*** Data to use ***
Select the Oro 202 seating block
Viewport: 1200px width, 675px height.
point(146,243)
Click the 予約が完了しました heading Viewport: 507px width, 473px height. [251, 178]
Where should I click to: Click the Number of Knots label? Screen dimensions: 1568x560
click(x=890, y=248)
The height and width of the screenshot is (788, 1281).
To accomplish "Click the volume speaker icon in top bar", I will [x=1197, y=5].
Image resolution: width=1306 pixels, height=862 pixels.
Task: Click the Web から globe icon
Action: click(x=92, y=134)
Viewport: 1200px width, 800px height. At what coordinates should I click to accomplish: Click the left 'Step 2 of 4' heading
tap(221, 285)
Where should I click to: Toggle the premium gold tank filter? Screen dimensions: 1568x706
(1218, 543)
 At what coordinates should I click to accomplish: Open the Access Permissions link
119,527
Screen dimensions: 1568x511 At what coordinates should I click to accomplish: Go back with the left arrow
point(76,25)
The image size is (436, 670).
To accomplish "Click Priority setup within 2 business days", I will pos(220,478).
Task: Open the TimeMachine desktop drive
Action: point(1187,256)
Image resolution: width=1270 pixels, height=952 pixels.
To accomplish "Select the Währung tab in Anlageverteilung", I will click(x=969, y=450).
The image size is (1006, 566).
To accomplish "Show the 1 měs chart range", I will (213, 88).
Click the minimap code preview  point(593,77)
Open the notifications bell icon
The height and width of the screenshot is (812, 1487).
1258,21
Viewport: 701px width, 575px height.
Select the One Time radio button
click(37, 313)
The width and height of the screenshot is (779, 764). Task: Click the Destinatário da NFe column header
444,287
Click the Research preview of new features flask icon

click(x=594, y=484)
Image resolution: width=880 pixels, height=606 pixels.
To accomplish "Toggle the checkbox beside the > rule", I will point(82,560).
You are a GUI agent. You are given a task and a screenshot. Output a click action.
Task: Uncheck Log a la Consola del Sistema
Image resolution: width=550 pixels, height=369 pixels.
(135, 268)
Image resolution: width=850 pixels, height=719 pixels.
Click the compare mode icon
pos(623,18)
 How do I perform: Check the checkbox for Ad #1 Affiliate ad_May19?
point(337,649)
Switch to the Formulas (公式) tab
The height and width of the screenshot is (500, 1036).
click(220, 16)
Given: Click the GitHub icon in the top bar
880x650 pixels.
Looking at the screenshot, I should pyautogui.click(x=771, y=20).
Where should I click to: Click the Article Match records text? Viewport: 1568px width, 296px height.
*** End of Data to use ***
* [Problem] Copy every line from the records above that contains the string "size".

* [Exercise result]
The image size is (436, 670).
The image size is (1006, 566).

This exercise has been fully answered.